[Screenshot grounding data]
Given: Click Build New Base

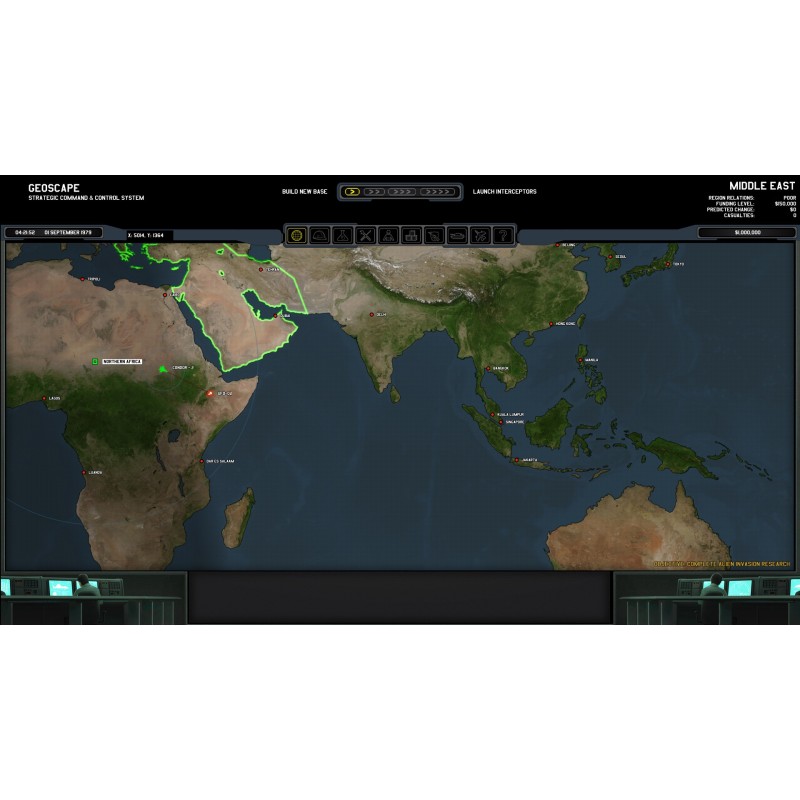Looking at the screenshot, I should (x=304, y=191).
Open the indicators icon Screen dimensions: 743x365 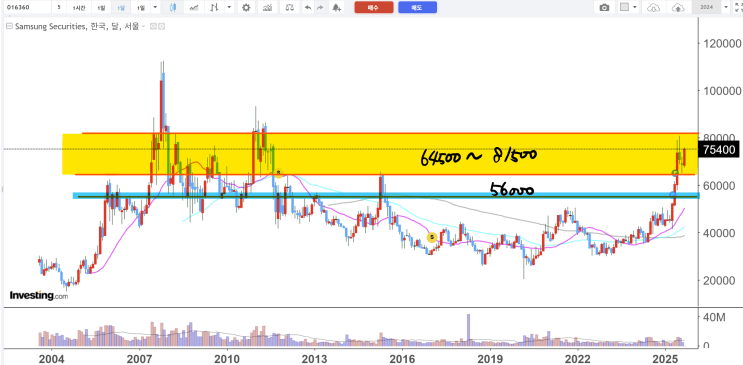[267, 8]
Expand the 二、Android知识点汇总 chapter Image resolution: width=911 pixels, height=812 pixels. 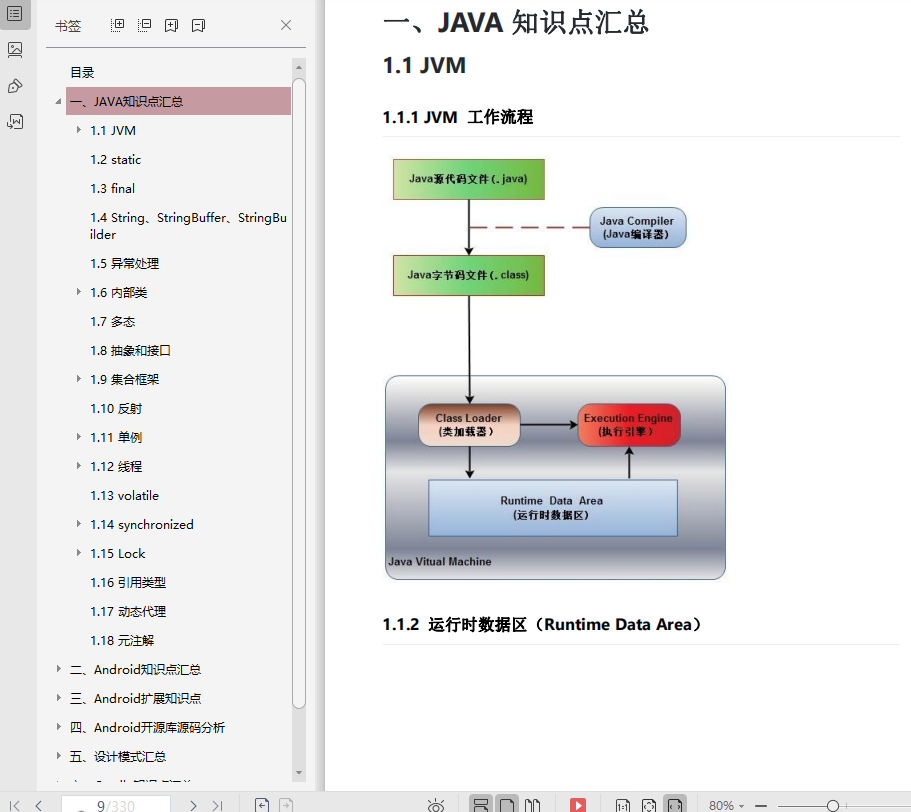click(x=57, y=669)
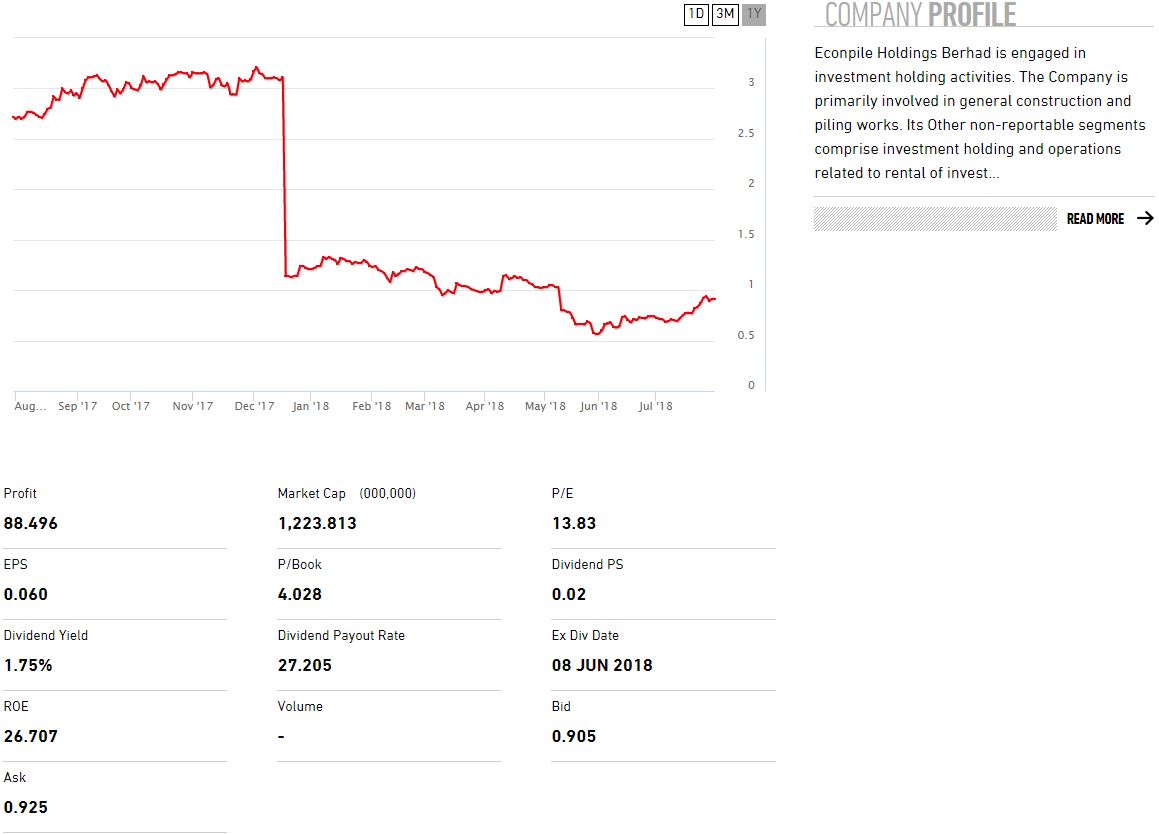
Task: Click the arrow icon beside READ MORE
Action: 1145,219
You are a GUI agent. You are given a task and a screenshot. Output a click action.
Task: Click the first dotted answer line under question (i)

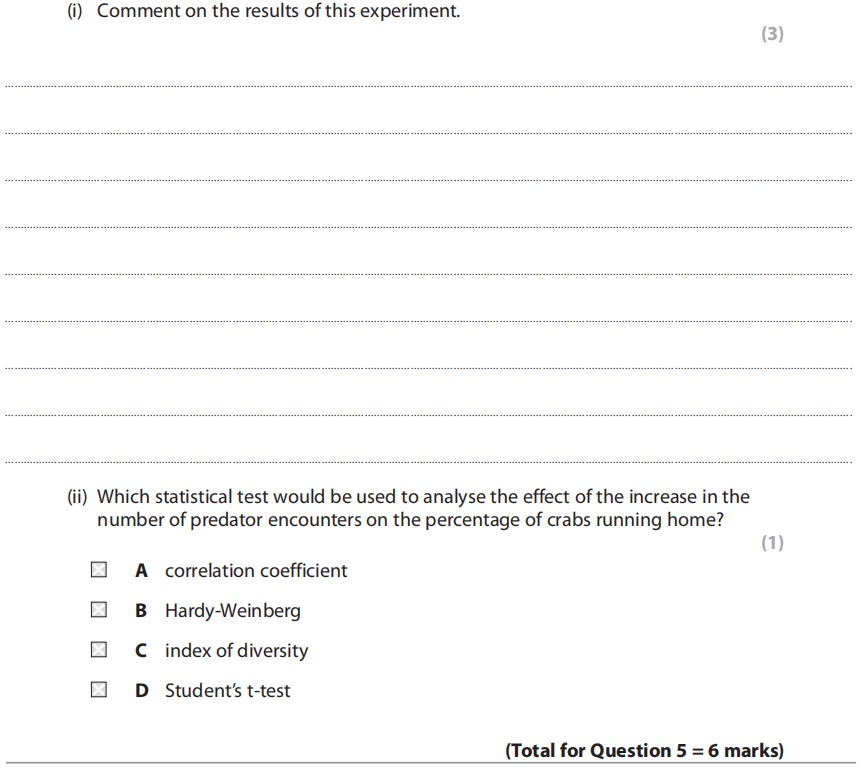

**Work item**
Reproduce precisely the lines of the entries above, from the one containing "You are a GUI" through the final one, both ends included, and omit the pictures.

**Task answer**
You are a GUI agent. You are given a task and a screenshot. Output a click action.
Task: Click the first dotted answer line under question (i)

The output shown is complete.